You know what one of my abso fave things, ever, is?
The answer is, of course, hypocrisy. I love it. I revel in that shit. If I could, I'd take hypocrisy out for drinks and get tons of steamy gossip. Sadly I can't - so I have to wait for people to fuck up . . . and then get caught.
There have been two outstanding examples in America recently. Yes, there's millions more, but I've had a long day - you'll have to wait for numbers 3 to a milli(on). The thing is, I know I'm going to sound like a hater. But, naturally, I'm not. Either way, I digress.
I know you've all guessed number one. Bristol Palin! Homegirl has outdone herself lately. I mean, as if bear hunting with Levi wasn't glorious enough (FYI, "bear hunting" means something totes different in Alaska) - she screws it all up and gets knocked up! To her mother's (political) dismay - it wasn't through Immaculate Conception - but I bet Madonna was involved somehow - they love that shit in the Arctic. Anyway, we all know the story. With child (inside the womb), with child (outside the womb), engaged, tattoo rings and eventually - heartbreak. So typical. I saw this shit coming from a mile away. What's great about this story is Bristol's recent fight for abstinence! Wasn't it MLK that said "if you don't stand for something, you'll fall for anything" . . . ? In B. Palin's case "anything" took the form of an illiterate high school senior trying to make it in the NHL - also, he was named after denim. Wacky bitches up at the North Pole. Not to worry Bristol, we all make mistakes! As I read Bristol's push (no pun intended) for a sex-free life (post baby) on Fox News & Entertainment Tonight - I couldn't help but chuckle! I had to holler at my homeboy - Merriam Webster, just to confirm that I really knew what "abstinence" meant. I did. I haven't read anything about her reading "The Shack" and re-finding Jesus so she's obvi full of shit. I feel bad sex didn't work out the way she imagined, but girl, come on, you can't un-do that whole thing. Born-again virgins are silly and still can't wear white at their weddings. Bottom Linee? Bristol Palin advocating abstinence is as silly as my campaign for non-denim shorts (Levi?) . . . !

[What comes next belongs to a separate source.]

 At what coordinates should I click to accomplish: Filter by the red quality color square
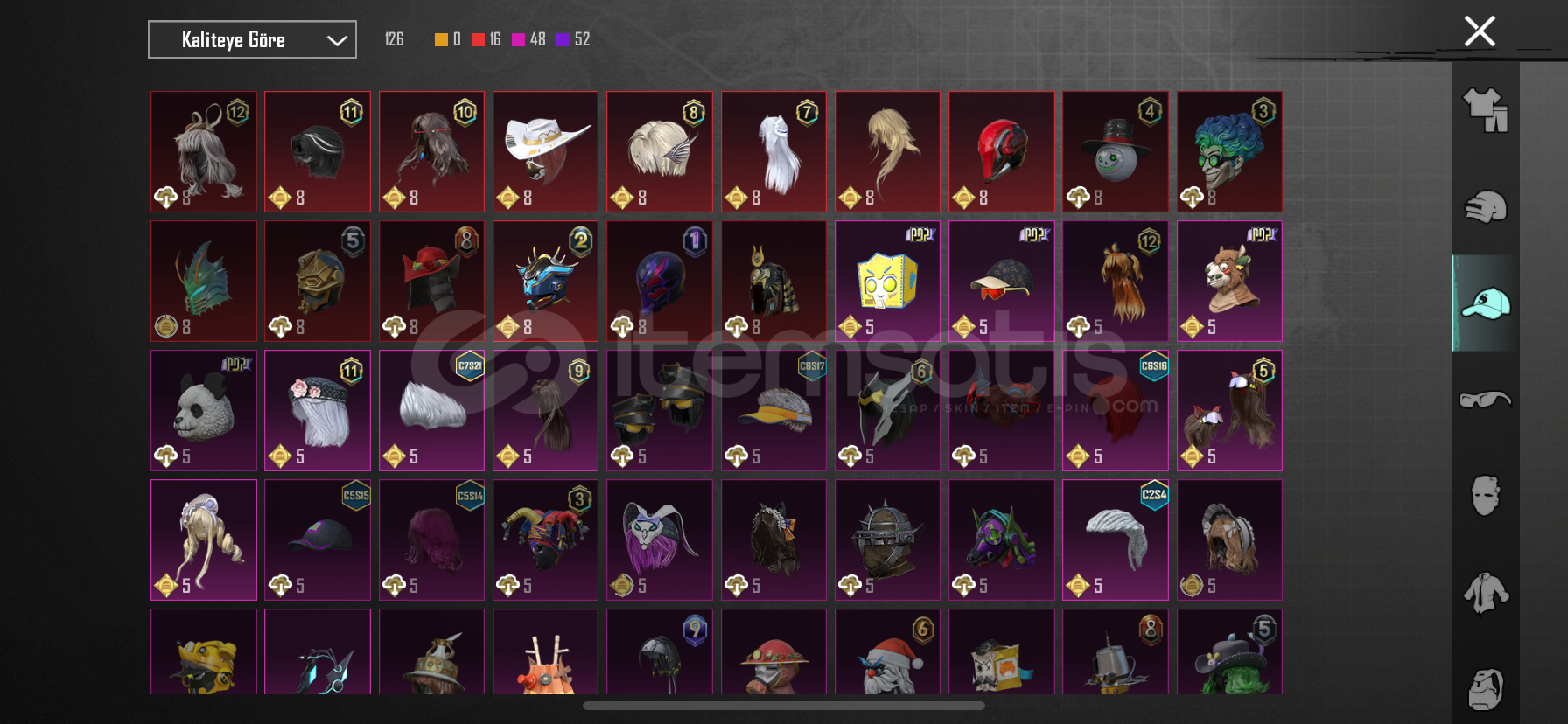pyautogui.click(x=478, y=39)
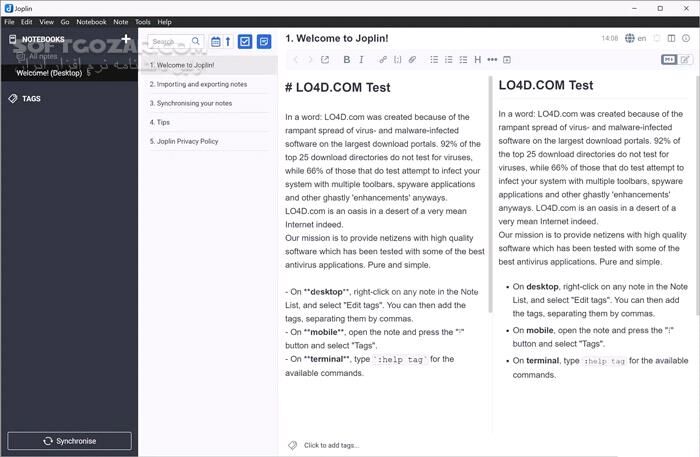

Speaking of jeans, next up is Miss California USA. Ah, Carrie Prejean. No offense to Jon-Benet, but isn't it kind of understood that "beauty" queens are all slutty? I'm pretty sure that's been proven. I've had a bit of a problem with CP from her initial appearance on my news feeds. Listen, I love making up phrases with the rest of them, but "opposite marriage" . . . ? Give me a damn break. The term is linguistically as sophomoric as the line of thinking it propagates. You can believe in what you want - just keep it (figuratively) to yourself. Carrie appears on the "Miss America USA" pagaent (which is a poor man's "Miss America") and makes a complete ass of herself, her state (not that Cali has had any street cred since Tupac "passed" and The Terminator took over) and most importantly, Jesus. Don't fuck with Jesus. Homeboy loves everyone, even Carrie and even "opposite humans" Her praise? Outlandish. She was heralded as the paragon of "good Christian morals." Until . . . oh fuck, those undressed pics that she didn't think anyone had, especially not readily available to be published, were, well, published. Everywhere. Listen, take all the scantily or non-clad pictures of yourself you please! Put them under your pillow at night and on your business card - I could care less. But don't make staements about others' integrity when a $50.00 bill was most likely all it took to take off yo' threads. All of this brings me to Donald Trump. That clown fired Carrie as Miss California USA, saying she grew too big for her britches (didn't she take them off for the photos?) because she didn't show up for some events that tomato-face had planned. The pictures were fine though - pedophile. Whatevs! I'm sure her resume is still shining - just like her teeth. No thanks.